Jackie Ormes: First African-American Woman Syndicated Cartoonist

0 Posted by - October 26, 2017 - BLACK ART, BLACK POLITICS, BLACK WOMEN, LATEST POSTS, POLITICS, Stolen Stories

Jackie Ormes was born Zelda Mavin Jackson in Monongahela, Pennsylvania, on August 1, 1911 to William Winfield Jackson and Mary Brown Jackson. Her family owned and operated a printing business and a movie theater that served the Pittsburgh community up until 1917, when her father died in a motor vehicle accident. Ormes was certainly influenced by this family tradition in printing and entertainment, as she would later become the first African-American woman syndicated cartoonist in the United States.

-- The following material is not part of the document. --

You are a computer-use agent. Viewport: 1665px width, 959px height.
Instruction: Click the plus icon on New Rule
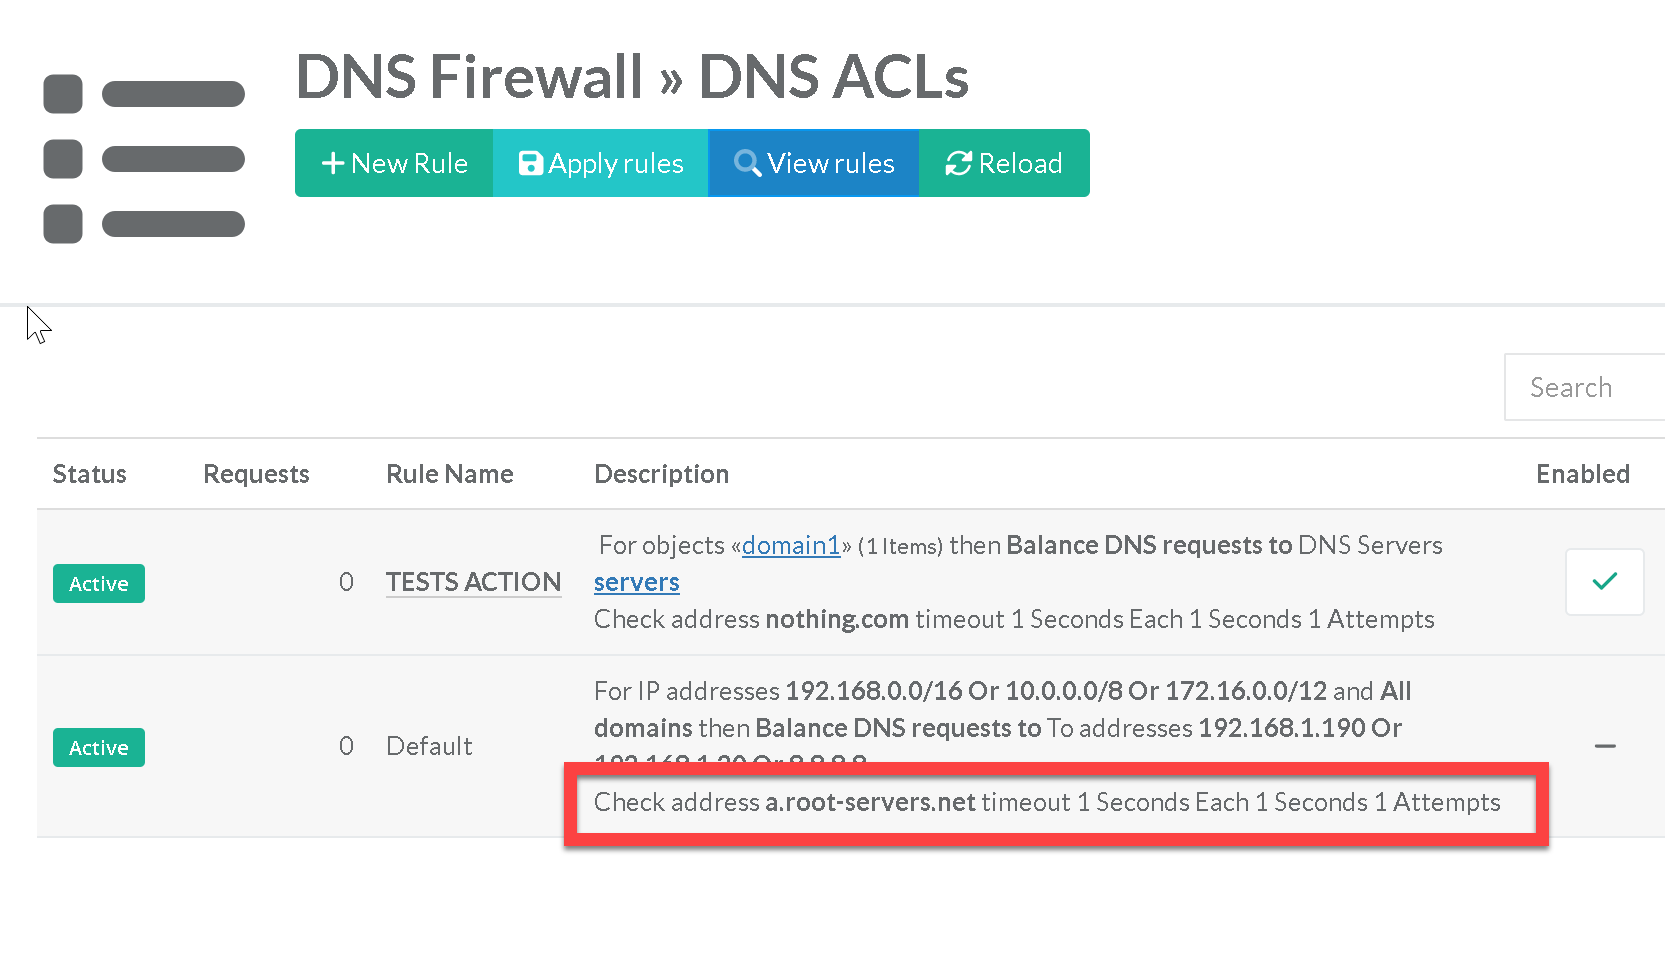click(333, 163)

Ormes began her journalism career in 1930 at the Pittsburgh Courier as a proofreader, later covering the police beat and other community stories. A year after marrying Earl Ormes in 1936 — whom she would be married to for 45 years, until his death — her big break as a comic strip artist unfolded. From 1937 to 1938, the weekly Pittsburgh Courier started publishing her first comic strip Torchy Brown in “Dixie to Harlem,” a humorous depiction of a Mississippi teen who found fame and fortune singing and dancing in the Cotton Club.

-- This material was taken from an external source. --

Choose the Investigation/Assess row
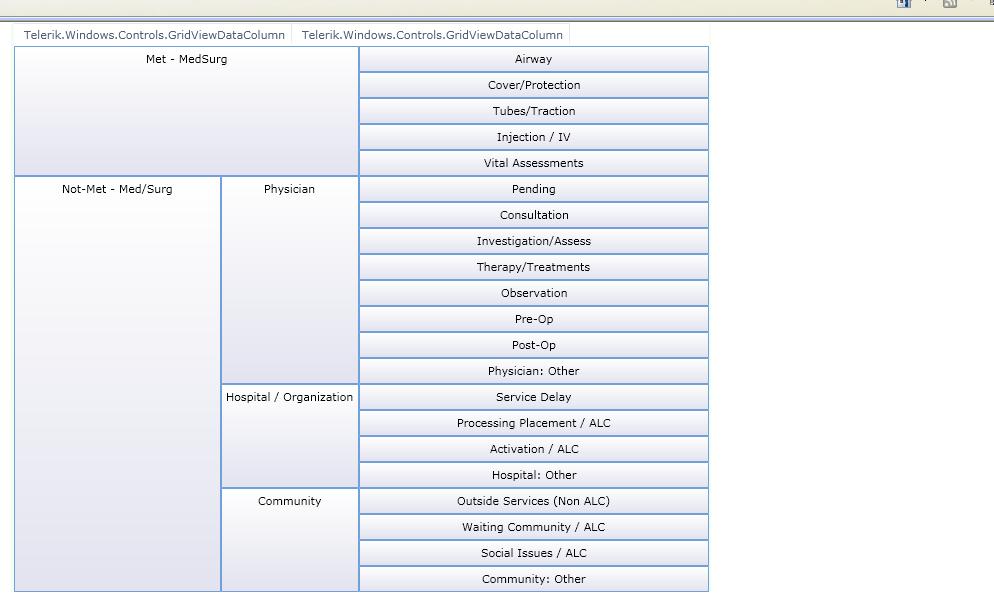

In 1942, Ormes and her husband would move to Chicago. As a woman, she was a trailblazer in becoming a syndicated cartoonist, as such professional opportunities were very limited for women of any race. In addition to the Pittsburgh Courier, her work would also be featured in the widely circulated Chicago Defender.  In Chicago, Ormes developed the Patty-Jo ‘n’ Ginger and Candy comic strips. The Candy comic strip ran for four months in the Chicago Defender, while Patty-Jo ‘n’ Ginger ran for 11 years. During this time, Ormes also published a social column and wrote special assignment pieces for the newspaper.

Ormes’ work later developed into other mediums of expression for her characters, such as the mass production of the doll modeled after her Patty Jo character. In 1947, this doll was launched and accompanied by a trove of elegantly-styled clothing. She also developed the “Torchy Togs” paper doll series.

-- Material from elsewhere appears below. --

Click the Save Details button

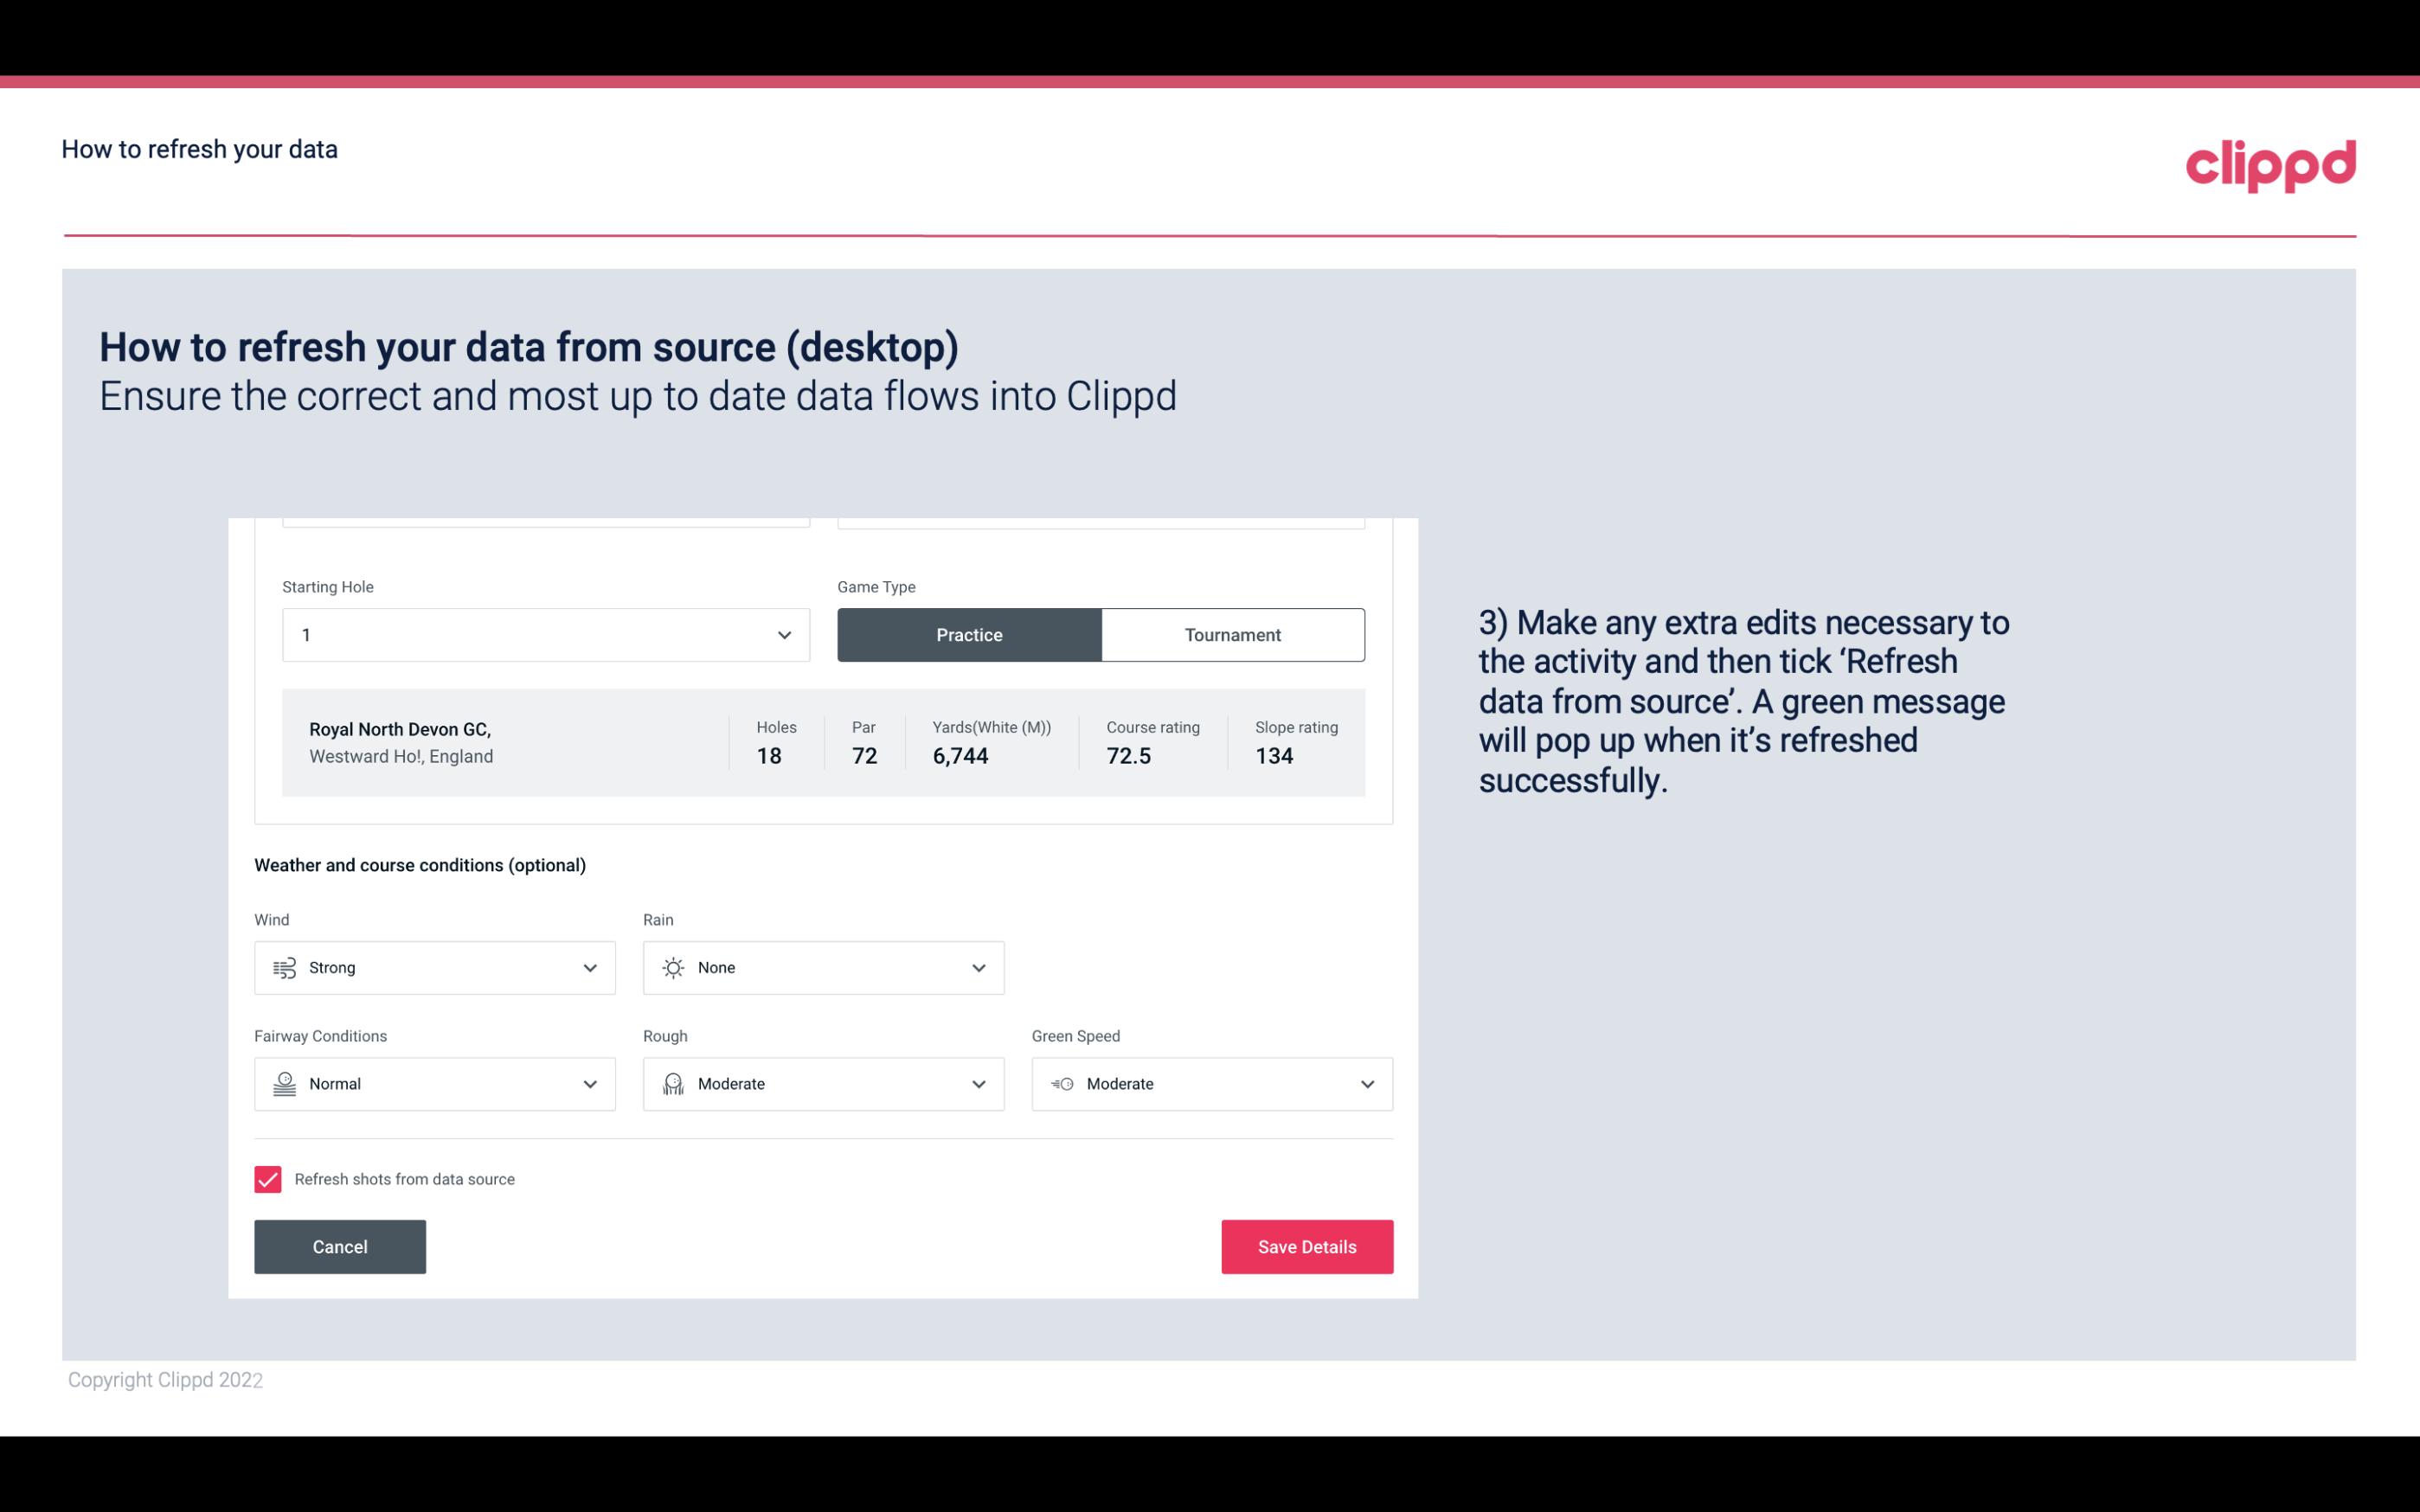coord(1306,1247)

While creating a comic strip can seem a very non-political endeavor, Ormes’ work included social and political satire that landed her on the FBI’s investigation list during the McCarthy era. She bravely addressed racial injustice, as well as domestic and foreign policy related to equality, environmental pollution, and war issues. Ormes retired in 1956, ending the 11-year run of the Patty Jo ‘n’ Ginger comic strip. She remained active, however, within the African American community in Chicago through her services with the Chicago Urban League and Clarence Darrow Community Center.

The great number of Jackie Ormes papers are now housed as The DuSable Museum of African American history through a project funded by the Black Metropolis Research Consortium “Color Curtain Processing Project.” The papers span from 1938-1985, reflecting her professional and social life in Chicago during that period.